Task instructions
Check each line of the material below for the word "will". Say how many lines have it, and nothing else.
====== Extracted material ======
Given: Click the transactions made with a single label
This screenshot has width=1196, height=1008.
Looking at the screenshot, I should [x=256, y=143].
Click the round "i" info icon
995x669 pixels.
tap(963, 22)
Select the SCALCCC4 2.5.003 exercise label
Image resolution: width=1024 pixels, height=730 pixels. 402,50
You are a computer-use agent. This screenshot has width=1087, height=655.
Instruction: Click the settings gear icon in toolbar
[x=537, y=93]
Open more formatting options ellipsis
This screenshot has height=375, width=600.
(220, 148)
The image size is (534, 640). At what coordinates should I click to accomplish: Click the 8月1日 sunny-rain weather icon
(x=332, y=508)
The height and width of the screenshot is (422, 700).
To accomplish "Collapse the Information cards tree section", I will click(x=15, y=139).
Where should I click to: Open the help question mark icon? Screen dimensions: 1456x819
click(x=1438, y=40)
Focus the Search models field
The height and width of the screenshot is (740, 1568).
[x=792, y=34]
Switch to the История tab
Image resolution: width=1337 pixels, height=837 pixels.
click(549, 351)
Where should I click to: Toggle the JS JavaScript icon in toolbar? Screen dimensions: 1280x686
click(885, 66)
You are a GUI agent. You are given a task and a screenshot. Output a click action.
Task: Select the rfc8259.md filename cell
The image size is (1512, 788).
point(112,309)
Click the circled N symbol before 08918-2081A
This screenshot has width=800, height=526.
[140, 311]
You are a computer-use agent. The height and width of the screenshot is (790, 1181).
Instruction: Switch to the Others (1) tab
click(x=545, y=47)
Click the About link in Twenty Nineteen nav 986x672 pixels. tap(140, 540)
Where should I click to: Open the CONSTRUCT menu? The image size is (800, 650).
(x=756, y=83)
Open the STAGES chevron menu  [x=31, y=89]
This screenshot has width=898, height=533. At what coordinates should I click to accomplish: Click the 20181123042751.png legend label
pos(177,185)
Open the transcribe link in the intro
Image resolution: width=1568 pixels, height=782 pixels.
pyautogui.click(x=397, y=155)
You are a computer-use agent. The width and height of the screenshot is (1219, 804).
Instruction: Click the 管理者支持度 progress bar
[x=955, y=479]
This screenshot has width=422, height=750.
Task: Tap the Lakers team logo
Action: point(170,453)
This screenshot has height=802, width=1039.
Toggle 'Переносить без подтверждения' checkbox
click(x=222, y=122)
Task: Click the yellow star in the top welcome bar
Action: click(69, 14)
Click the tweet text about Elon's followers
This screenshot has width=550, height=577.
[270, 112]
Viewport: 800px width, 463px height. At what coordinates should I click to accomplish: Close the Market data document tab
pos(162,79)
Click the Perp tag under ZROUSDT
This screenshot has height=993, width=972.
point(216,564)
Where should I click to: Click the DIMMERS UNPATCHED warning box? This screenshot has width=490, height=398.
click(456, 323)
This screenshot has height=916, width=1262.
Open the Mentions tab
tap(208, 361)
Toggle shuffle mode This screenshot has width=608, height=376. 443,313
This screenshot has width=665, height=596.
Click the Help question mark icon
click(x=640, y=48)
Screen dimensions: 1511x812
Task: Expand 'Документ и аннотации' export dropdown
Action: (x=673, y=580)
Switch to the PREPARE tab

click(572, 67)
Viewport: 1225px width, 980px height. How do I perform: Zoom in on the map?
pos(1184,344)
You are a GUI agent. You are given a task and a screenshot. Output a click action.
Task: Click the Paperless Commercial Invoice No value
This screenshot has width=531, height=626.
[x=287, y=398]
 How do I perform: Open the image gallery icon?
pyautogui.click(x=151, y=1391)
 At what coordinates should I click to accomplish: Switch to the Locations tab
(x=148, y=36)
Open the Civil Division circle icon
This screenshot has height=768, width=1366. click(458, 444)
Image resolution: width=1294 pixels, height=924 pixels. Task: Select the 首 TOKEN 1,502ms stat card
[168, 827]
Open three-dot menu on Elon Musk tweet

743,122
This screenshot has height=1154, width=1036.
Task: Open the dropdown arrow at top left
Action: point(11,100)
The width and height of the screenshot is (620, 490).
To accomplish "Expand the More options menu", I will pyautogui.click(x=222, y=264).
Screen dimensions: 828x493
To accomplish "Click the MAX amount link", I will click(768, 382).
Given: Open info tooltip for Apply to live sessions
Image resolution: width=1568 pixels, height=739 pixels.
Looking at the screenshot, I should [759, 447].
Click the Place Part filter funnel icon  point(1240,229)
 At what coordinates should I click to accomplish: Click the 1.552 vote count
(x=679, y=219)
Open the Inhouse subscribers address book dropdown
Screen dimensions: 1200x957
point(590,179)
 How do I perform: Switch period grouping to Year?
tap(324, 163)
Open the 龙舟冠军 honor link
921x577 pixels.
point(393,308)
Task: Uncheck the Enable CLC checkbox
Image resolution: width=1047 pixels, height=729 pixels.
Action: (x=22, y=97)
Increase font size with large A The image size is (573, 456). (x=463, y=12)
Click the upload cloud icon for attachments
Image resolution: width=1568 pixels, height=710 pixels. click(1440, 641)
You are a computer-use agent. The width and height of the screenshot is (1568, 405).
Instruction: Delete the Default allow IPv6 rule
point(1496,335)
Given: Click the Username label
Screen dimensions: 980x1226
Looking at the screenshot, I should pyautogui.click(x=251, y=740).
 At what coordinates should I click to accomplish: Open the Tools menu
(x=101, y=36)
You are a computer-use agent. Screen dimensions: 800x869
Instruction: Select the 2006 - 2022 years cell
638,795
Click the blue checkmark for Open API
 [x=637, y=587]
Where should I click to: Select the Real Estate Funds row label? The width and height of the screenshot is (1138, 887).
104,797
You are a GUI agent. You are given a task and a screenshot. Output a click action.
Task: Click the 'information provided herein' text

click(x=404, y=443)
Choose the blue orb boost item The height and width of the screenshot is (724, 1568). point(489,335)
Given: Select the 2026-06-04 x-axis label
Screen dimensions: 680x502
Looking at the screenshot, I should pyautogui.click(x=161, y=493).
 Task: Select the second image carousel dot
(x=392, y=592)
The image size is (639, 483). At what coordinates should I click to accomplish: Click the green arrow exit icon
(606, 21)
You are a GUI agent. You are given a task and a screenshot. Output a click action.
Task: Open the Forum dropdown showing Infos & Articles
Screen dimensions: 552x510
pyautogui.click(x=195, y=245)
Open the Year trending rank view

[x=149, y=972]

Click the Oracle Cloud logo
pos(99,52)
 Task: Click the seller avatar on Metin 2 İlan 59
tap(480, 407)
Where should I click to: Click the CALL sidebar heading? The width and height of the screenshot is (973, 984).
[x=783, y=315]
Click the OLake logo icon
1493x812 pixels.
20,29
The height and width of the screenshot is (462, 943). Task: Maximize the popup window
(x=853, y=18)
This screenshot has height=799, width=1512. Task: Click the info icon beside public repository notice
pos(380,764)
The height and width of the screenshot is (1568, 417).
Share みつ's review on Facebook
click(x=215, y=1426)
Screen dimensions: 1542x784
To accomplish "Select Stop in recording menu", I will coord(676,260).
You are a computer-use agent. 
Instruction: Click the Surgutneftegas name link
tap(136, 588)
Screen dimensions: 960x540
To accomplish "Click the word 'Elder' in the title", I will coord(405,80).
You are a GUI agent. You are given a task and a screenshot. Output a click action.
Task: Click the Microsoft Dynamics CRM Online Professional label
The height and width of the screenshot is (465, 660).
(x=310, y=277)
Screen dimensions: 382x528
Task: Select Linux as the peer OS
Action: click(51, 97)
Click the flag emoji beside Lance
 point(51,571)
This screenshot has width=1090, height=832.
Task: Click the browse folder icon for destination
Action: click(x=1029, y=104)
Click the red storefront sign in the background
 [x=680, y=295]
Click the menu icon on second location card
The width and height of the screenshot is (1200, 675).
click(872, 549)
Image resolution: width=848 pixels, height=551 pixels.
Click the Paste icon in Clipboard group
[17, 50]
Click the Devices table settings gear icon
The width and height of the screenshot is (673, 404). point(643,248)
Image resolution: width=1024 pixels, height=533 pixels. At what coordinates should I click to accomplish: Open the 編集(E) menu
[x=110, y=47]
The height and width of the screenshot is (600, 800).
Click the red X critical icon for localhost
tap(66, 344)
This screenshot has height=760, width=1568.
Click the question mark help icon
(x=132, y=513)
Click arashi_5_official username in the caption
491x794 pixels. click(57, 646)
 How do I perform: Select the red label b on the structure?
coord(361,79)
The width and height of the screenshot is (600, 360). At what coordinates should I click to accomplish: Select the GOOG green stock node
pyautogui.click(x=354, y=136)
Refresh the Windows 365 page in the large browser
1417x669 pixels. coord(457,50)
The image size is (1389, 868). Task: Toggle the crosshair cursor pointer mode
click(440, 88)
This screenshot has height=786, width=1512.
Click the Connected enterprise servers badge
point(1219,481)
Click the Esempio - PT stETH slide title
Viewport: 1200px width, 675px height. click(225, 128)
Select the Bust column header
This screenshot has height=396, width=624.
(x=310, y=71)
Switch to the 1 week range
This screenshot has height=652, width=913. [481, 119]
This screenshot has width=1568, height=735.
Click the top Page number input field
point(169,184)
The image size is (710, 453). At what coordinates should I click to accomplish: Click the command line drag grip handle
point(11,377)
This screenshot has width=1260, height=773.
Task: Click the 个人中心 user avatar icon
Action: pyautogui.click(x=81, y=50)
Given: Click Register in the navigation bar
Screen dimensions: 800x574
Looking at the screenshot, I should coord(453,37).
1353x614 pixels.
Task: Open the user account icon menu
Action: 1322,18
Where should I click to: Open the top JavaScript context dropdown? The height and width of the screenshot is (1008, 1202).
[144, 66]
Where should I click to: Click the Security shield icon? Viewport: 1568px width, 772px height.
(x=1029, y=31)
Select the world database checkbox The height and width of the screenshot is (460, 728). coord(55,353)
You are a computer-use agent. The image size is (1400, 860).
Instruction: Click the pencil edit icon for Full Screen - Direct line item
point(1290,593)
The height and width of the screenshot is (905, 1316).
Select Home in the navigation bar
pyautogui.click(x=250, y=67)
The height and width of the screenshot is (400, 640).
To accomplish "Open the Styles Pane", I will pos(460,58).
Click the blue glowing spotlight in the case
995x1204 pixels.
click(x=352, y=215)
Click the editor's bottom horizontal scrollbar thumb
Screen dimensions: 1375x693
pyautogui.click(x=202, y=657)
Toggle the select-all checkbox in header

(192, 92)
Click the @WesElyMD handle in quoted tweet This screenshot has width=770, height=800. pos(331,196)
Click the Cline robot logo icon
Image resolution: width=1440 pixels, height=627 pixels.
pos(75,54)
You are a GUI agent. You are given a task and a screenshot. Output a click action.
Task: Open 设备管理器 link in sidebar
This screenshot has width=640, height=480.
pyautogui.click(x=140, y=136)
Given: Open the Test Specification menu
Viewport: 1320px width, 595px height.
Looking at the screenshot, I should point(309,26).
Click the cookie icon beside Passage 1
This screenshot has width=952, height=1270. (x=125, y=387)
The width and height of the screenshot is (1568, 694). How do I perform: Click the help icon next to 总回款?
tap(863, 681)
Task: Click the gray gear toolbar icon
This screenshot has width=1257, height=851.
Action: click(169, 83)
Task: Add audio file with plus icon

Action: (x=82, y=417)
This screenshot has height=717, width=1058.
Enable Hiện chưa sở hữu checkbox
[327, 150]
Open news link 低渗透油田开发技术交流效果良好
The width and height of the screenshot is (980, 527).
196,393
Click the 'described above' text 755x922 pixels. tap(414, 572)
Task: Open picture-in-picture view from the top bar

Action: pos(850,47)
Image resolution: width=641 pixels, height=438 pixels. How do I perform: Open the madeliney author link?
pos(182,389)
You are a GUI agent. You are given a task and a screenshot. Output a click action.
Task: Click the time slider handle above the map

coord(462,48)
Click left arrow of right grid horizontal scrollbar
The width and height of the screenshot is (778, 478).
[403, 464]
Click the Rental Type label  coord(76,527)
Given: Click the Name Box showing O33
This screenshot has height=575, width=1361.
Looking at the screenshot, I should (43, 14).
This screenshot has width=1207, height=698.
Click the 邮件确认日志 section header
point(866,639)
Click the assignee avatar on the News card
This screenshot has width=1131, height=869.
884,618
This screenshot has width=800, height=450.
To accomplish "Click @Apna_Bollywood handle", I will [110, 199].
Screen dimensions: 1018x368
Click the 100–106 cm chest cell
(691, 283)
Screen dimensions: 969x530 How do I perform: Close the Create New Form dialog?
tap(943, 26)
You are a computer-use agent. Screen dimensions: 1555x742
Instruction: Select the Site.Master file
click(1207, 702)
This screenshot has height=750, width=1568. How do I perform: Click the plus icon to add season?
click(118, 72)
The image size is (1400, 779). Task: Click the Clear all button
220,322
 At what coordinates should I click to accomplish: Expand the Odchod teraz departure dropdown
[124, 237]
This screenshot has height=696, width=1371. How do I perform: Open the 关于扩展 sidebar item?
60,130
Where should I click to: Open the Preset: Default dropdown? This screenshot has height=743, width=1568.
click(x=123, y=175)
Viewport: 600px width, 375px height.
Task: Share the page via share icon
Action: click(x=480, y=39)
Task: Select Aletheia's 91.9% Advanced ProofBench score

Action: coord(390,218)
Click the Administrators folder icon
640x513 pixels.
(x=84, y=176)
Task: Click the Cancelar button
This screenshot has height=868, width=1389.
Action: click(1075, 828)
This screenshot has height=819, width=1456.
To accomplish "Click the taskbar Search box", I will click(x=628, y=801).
======
Solution for this task
8